Swingender Klassiker – Friedrich-Gulda-Boxset im Pressespiegel
Im November erschien ein imposantes 84-CD-Boxset des Pianisten und Komponisten Friedrich Gulda. Im rundum positiven Pressespiegel wird auch sein Jazz-Werk hervorgehoben.
Friedrich Gulda Edition(c) Deutsche Grammophon
22.01.2026
„Der Spirit von Gulda steht für Kreativität und Abenteuer in der Musik“ sagte Jazz-Legende Chick Corea einmal über den charismatischen österreichischen Pianisten Friedrich Gulda (1930–2000), der nach seinem Sieg beim Genfer Musikwettbewerb im Alter von nur 16 Jahren eine lange und unkonventionelle Karriere feierte. Als eloquenter Virtuose im klassischen Repertoire machte er sich zugleich als Jazz-Improvisator einen Namen, komponierte höchst eigenwillige Werke und griff bereits früh die Idee des musikalischen Crossover auf – mit Programmen, die, so Gramophone, “die Klassik-Puristen in Aufruhr versetzten”.
Im November letzten Jahres erschienen – von Fans lange gefordert – erstmals seine sämtlichen Aufnahmen für die Labels Deutsche Grammophon, Amadeo, Decca, Philips und Accord als Box mit 84 CDs und einer DVD. Die “Friedrich Gulda Edition“ vereint die Lieblingskomponisten des Pianisten – Bach, Mozart und Beethoven -, Jazz-Ikonen wie Chick Corea und Dizzy Gillespie und Werke von Gulda selbst sowie von Chopin, Debussy, Prokofjew und vielen weiteren.
Wo seine Genre-sprengenden Konzerte und Schallplattenaufnahmen zur Entstehungszeit oft noch Ratlosigkeit und Entsetzen auslösten, ist sich die Musikpresse heute einig, dass Gulda ein Musiker von bewundernswerter und nahezu beispielloser Vielseitigkeit war. Das spiegelt auch das Presse-Echo auf die “Friedrich Gulda Edition“ wider:
Rheinische Post: “Ein herrlicher Gewinn der Box ist, dass wir uns fundamental den Jazzer Gulda vornehmen können… Es gibt da Big-Band-Arrangements aus seiner Feder, die einen aus den Pantinen heben.“
Süddeutsche Zeitung: ”Guldas musikalisches Herz war groß, es hatten darin nicht nur Bach und die Wiener Klassiker, sondern auch Debussy, Big-Band-Swing und eigene Improvisationen genug Platz. Die große Freiheit vermutete er, mehr noch als in eigenen Kompositionen, im Jazz, 'wo das Leben noch Lust, Leid und Risiko ist und nicht vom Staat geschützte Gleichförmigkeit und Langeweile‘, wie er es in den späten 1960er-Jahren propagierte."
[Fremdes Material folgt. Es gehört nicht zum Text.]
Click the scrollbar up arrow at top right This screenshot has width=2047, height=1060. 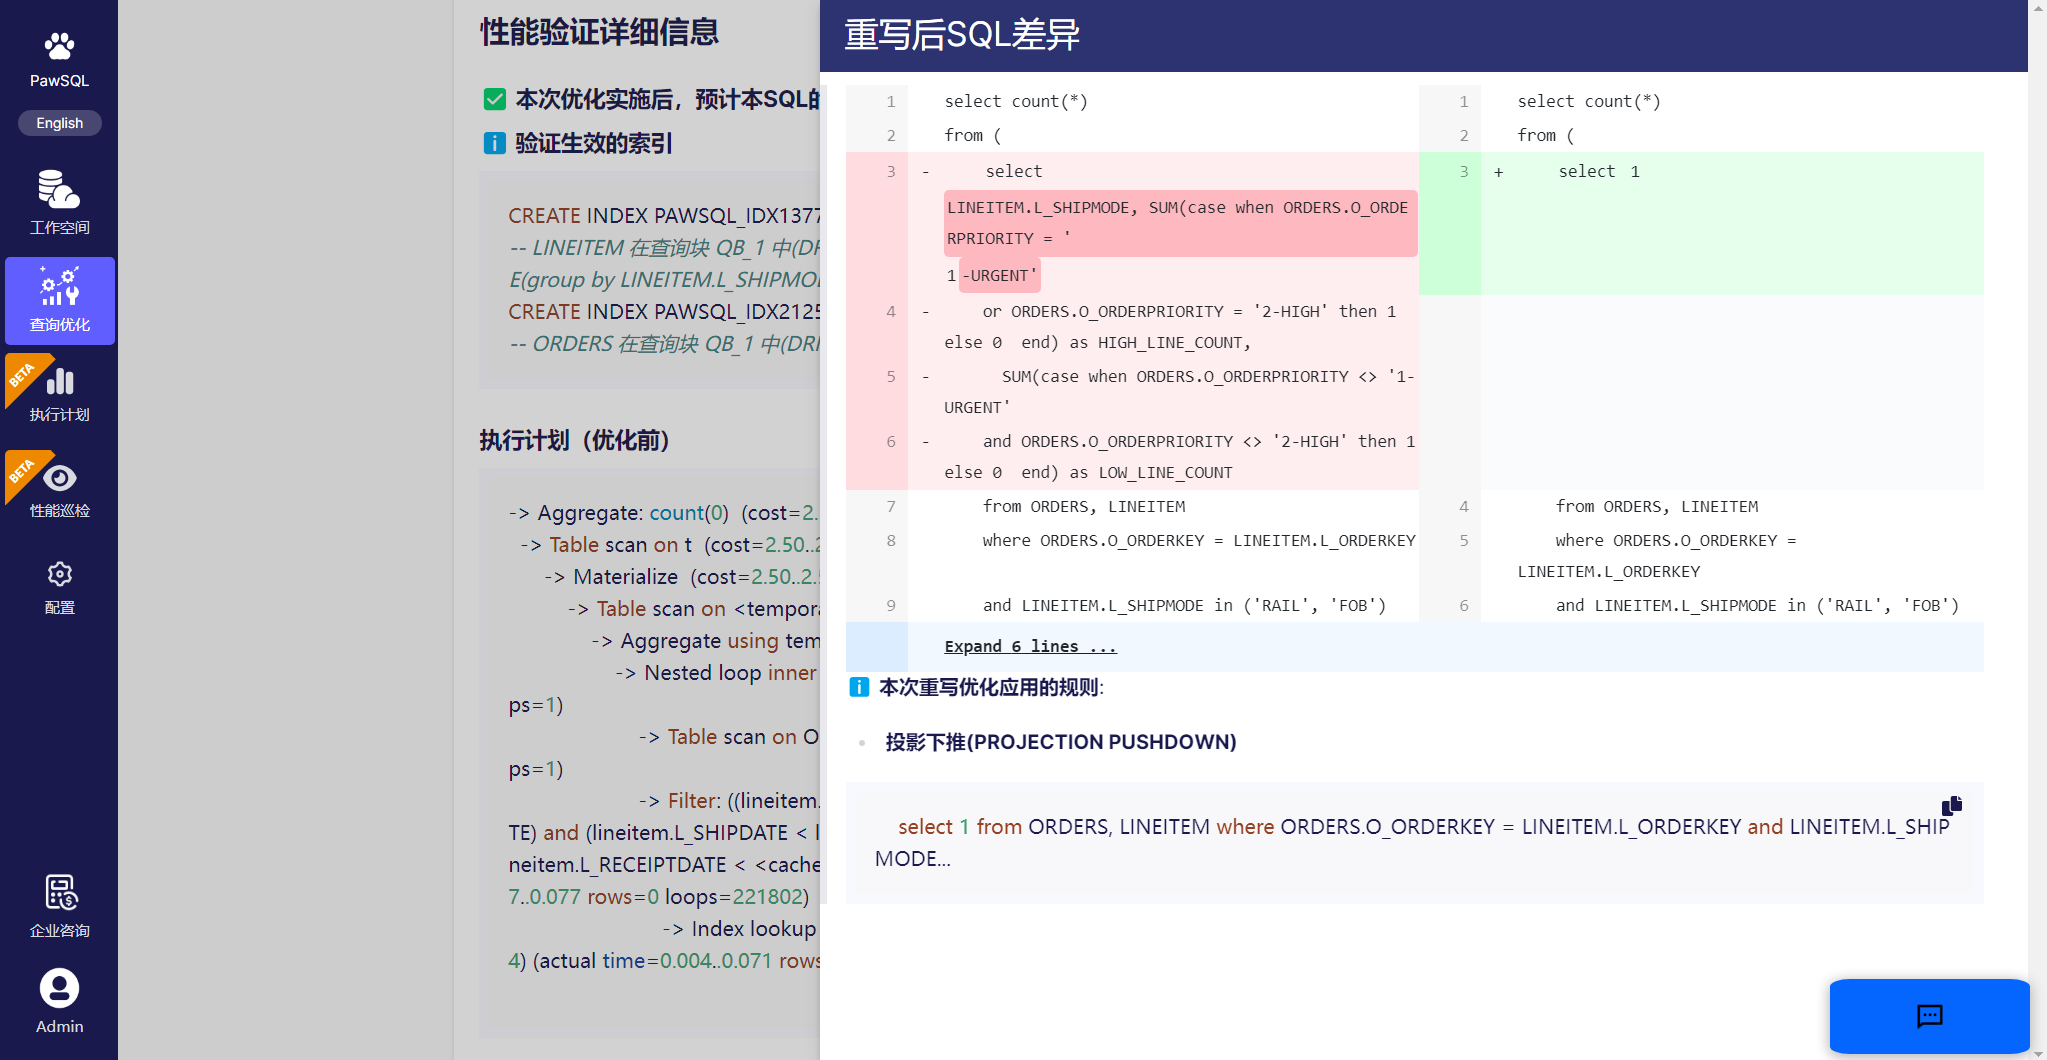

WELT: “Und sogar der mitunter wild improvisierende Jazzer aus Lebenslust, kann rehabilitiert werden: Mit dem frühen Album 'Live at Birdland‘, wo Friedrich der Große 1958 im legendären Jazzclub mit einem illustren Sextett die amerikanische Fachpresse begeisterte, während in Europa sich die Klassikszene empörte. Locker und souverän wandelt Gulda hier als Wanderer zwischen Musikwelten.“
Rondo: ”… wer glaubt seinen Gulda gut zu kennen, dürfte mehr als einmal mit offenem Mund zuhören: Wer hätte gedacht, dass er so virtuos Jazz-Blockflöte blies, ausgerechnet dieses im Jazz vernachlässigte Instrument! Oder auf gutem solistischem Niveau Baritonsaxofon? In dieser Box kann man nachhören, dass er, wie eines der Alben heißt, nicht nur ein Jahrhundertpianist war, sondern tatsächlich ein 'Complete Musician‘".
Die derart gepriesene CD-Box ist im Tonträgerhandel und im JazzEcho-Store erhältlich. Ein umfangreiches Begleitheft enthält Essays der Gulda-Biografin Irene Suchy und des Journalisten Reinhard Brembeck, einen Beitrag zum Münchner Klaviersommer, nach Labels geordnete Titel und viele seltene Fotografien. Für die CDs wurden Sleeves mit den originalen Covern gefertigt. Rund 100 Stunden Musik sind zu hören.